A história do azulejo português
O azulejo é uma das marcas mais distintivas daquilo que é a cultura portuguesa. A constituição de muitos dos edifícios e dos espaços públicos lusos são ornamentados e complementados com as figuras representadas nesses espaços de tonalidade azul. Em muitos deles, está condensada a história e a memória de milhares de lusitanos, tanto a daqueles que dão vida a essas representações, como aqueles que se encontram honrados e homenageados em várias vilas. As paredes nacionais, ao contrário de tantas outras, não se fecham, abrindo portais para outras dimensões temporais, para tempos remotos, onde a recordação ainda pulsa bem na proximidade dos que caminham e dos que tocam em consagrada realização.

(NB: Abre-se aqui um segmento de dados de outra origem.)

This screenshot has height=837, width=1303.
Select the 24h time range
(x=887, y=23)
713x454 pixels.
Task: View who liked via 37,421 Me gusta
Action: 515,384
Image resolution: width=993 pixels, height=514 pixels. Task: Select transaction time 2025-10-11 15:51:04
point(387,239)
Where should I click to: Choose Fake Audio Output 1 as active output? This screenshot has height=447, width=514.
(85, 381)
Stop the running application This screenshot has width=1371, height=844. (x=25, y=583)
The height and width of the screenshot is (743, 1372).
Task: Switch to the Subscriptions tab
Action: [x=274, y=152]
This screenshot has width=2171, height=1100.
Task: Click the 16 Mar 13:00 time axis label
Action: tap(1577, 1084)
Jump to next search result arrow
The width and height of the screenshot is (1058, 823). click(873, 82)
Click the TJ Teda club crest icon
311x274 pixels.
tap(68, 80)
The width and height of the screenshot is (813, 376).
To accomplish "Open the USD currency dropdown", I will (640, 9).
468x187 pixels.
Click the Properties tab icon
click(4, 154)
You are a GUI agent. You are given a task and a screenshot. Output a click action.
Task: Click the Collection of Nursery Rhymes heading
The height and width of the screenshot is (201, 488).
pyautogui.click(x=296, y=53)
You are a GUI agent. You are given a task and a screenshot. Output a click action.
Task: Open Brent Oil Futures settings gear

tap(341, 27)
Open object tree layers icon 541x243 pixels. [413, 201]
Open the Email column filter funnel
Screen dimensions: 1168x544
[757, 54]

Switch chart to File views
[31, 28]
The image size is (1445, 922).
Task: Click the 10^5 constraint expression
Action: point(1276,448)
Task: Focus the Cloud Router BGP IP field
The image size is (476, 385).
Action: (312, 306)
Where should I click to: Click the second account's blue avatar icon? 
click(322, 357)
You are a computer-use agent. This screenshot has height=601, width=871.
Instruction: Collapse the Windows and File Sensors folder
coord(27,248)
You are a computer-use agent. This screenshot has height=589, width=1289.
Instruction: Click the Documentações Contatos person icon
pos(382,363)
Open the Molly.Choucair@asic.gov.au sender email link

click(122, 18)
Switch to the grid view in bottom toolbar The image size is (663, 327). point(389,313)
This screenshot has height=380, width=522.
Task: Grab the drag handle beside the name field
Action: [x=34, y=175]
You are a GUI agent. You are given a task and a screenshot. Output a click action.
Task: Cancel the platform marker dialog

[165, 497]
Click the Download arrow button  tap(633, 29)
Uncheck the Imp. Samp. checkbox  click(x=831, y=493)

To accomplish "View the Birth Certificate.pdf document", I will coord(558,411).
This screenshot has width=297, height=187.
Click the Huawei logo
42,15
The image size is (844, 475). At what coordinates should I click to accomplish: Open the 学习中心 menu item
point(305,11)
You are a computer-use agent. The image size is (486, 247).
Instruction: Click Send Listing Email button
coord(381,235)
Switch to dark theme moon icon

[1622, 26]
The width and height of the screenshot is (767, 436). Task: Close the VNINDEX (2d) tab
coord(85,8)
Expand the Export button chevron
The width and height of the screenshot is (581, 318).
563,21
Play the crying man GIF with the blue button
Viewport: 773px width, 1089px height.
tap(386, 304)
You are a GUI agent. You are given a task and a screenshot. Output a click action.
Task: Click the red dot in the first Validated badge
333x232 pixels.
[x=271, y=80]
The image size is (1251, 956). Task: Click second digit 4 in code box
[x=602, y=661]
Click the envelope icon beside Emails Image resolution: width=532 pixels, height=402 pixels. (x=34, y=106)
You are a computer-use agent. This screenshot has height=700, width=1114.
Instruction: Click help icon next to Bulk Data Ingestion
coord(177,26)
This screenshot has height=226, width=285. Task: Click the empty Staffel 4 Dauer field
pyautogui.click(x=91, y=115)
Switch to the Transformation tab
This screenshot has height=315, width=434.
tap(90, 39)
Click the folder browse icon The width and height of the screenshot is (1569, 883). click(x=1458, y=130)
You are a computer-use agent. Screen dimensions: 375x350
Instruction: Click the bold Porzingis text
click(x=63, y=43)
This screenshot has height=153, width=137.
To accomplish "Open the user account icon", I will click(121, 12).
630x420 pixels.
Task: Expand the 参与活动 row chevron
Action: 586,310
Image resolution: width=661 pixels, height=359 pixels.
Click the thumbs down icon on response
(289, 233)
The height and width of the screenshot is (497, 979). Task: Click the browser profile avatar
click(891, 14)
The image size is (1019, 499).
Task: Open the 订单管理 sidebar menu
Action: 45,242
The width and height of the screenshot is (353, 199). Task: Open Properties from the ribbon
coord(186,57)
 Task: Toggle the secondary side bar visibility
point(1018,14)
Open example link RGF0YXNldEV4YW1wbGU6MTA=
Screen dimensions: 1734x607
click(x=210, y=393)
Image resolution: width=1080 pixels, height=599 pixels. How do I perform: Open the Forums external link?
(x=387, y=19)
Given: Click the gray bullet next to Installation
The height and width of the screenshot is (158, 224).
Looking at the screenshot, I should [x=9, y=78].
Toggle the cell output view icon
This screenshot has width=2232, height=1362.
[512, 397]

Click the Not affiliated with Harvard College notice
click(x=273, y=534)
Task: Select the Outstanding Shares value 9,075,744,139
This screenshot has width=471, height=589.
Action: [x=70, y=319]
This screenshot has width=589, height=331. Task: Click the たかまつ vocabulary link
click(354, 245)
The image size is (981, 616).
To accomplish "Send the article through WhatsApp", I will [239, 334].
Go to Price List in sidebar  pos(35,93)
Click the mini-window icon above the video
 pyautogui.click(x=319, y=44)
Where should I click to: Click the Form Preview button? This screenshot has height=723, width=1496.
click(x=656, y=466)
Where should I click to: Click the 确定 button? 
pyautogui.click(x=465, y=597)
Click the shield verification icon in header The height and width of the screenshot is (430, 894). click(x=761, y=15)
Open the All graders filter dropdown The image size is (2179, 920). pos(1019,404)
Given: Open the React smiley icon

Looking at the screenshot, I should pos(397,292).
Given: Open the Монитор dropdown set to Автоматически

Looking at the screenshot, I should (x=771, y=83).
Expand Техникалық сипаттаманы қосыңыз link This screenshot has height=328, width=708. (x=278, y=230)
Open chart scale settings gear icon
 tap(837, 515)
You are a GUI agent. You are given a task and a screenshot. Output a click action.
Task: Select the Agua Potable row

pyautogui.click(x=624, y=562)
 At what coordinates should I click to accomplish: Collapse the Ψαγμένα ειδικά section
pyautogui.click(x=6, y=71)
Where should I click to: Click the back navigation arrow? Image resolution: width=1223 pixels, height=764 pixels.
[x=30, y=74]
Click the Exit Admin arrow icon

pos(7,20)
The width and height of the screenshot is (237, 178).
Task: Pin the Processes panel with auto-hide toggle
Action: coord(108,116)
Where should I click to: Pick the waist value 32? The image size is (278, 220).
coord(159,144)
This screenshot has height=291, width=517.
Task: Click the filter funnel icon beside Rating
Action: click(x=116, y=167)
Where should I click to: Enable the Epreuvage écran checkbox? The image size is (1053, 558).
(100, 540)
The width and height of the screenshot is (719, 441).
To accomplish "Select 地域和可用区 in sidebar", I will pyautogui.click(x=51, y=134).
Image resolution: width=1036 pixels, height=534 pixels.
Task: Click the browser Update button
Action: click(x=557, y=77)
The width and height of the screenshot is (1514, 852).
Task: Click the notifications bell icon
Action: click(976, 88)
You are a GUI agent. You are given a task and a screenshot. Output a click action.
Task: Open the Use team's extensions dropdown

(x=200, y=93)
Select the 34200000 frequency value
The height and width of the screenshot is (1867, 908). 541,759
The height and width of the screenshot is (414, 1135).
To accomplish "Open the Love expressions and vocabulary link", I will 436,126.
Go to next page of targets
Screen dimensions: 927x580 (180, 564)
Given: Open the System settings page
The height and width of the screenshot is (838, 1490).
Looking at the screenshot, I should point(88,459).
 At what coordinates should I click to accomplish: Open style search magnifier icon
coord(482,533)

Embora proeminente e ressurgente na cultura portuguesa, o azulejo tem derivações árabes na própria semântica. O termo azzelij significa pequena pedra polida, e foi usado para designar o próprio mosaico usado na arte bizantina. Porém, concernindo tal e qual àquilo que conhecemos hoje, designa uma peça de cerâmica de espessura pequena, normalmente quadrada, com uma das faces vidradas. Formatada tradicionalmente em 15×15, resulta da cozedura de esmalte, que reveste e torna impermeável e resplandecente essa peça quadrada. Diante de divisões e de contextos húmidos, tornou-se aplicado com regularidade, assentindo em resistência e em parcas despesas. Podendo-se desdobrar em lisas, relevadas, monocromáticas ou policromáticas, as peças em azulejo foram usadas, principalmente, no revestimento de obras arquitetónicas, aplicando-se tanto nos interiores, como nos exteriores, e expondo vários episódios e cenas alegóricas, religiosas e históricas, estando dependente do contexto do seu uso. O seu alinhamento como ornamento passou a, não só apresentar-se como um complemento às várias tendências artísticas, mas também como uma estetização artística e identitária do espaço que incorporam, que representam, e em que se presenciam.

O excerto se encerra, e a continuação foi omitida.